_WORK TO BE COMPLETED_
All lines below must be repeated exactly, with the pictures omitted.

_RECORDS SUPPLIED_
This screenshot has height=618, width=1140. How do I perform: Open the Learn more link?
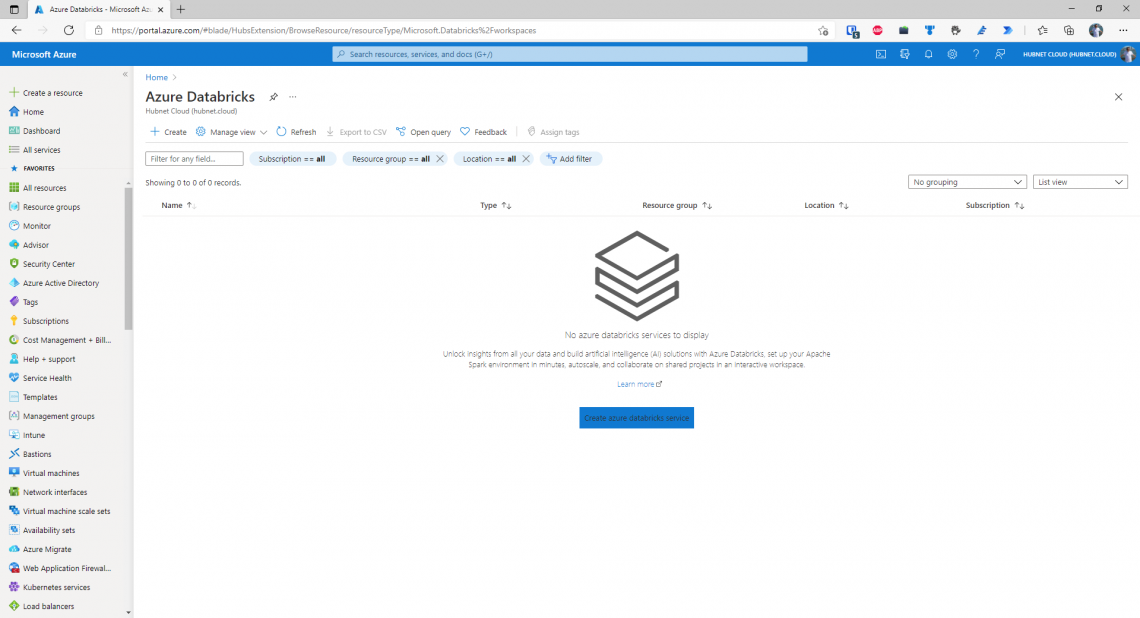(x=637, y=383)
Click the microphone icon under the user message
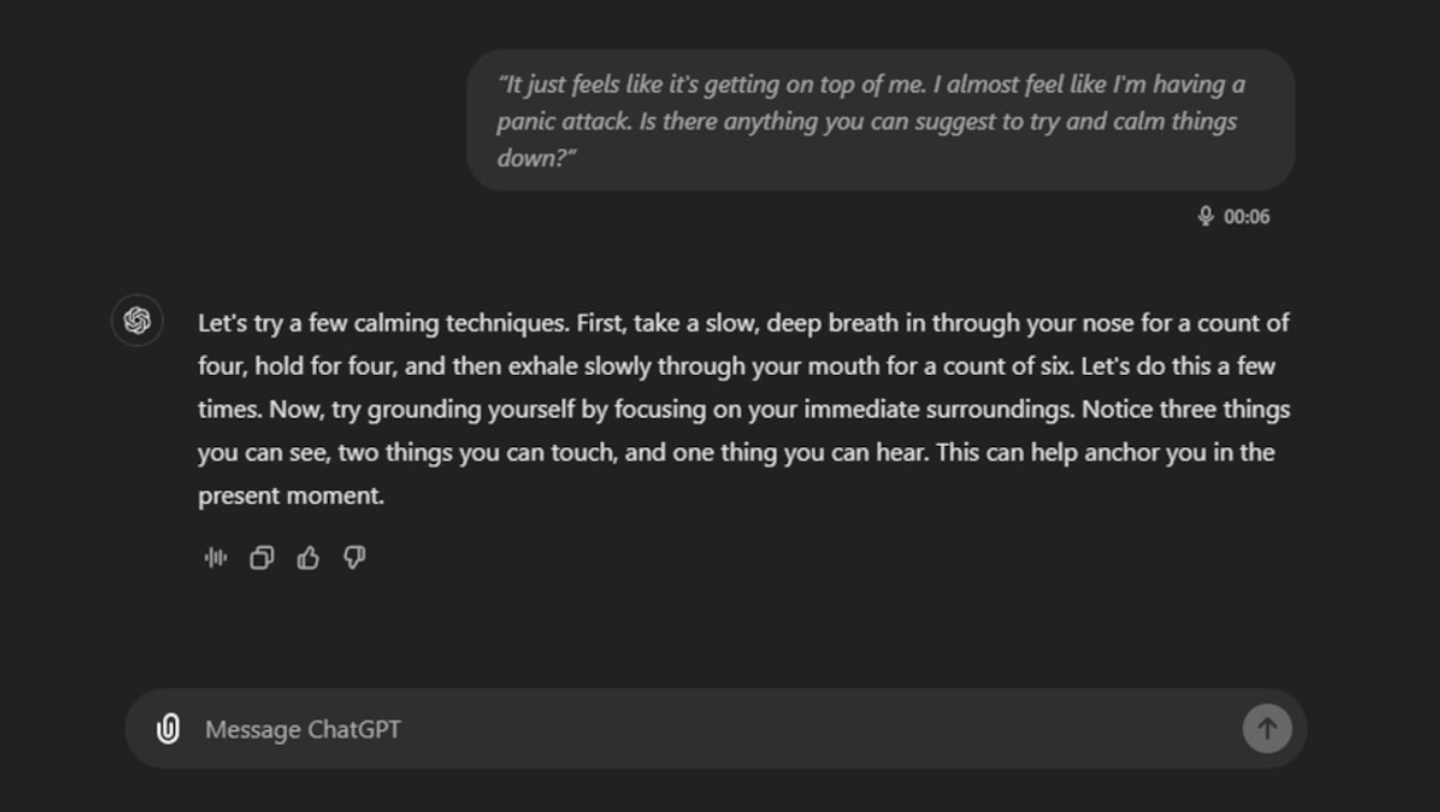The image size is (1440, 812). pyautogui.click(x=1205, y=216)
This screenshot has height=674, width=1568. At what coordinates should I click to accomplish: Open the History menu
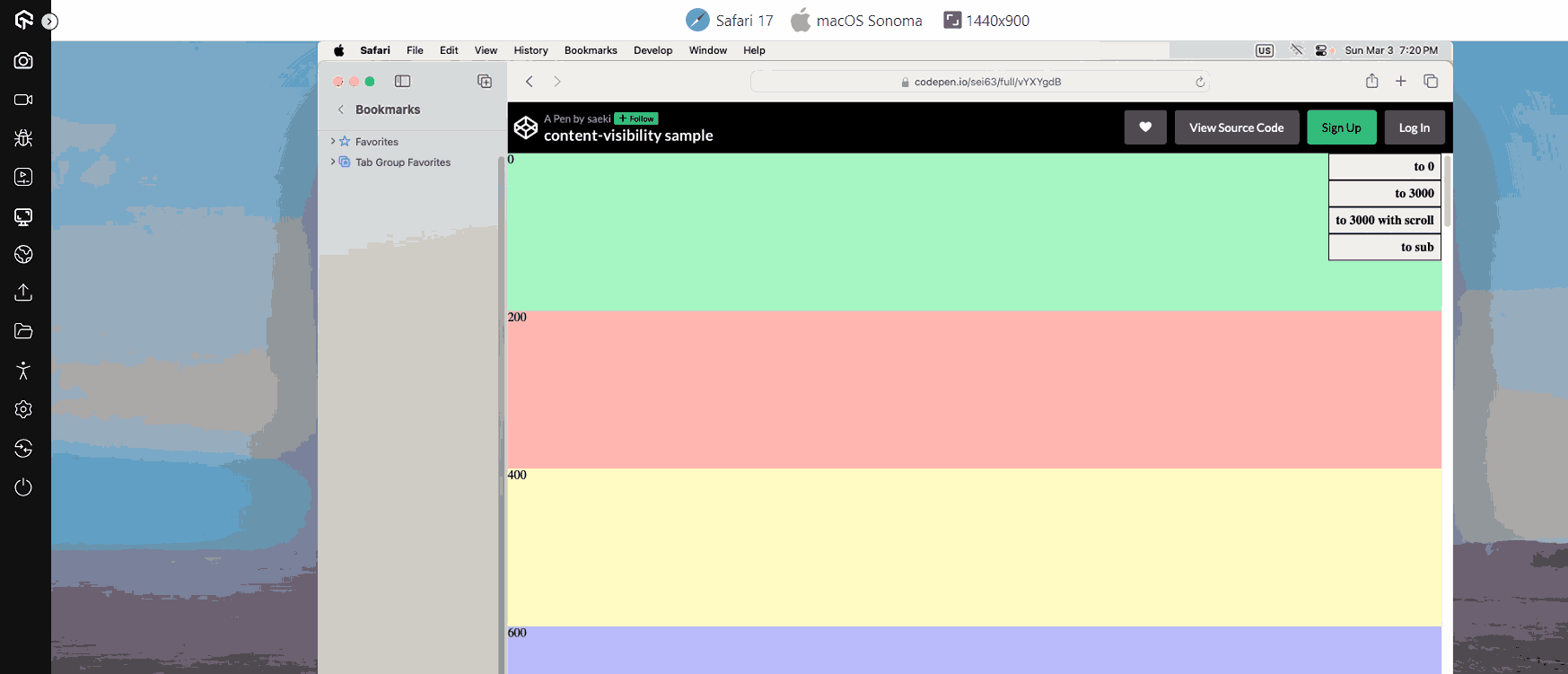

_SOLUTION BELOW_
This screenshot has height=618, width=1140. How do I perform: Open the Learn more link?
(x=637, y=383)
Click the microphone icon under the user message
The image size is (1440, 812). pyautogui.click(x=1205, y=216)
This screenshot has height=674, width=1568. At what coordinates should I click to accomplish: Open the History menu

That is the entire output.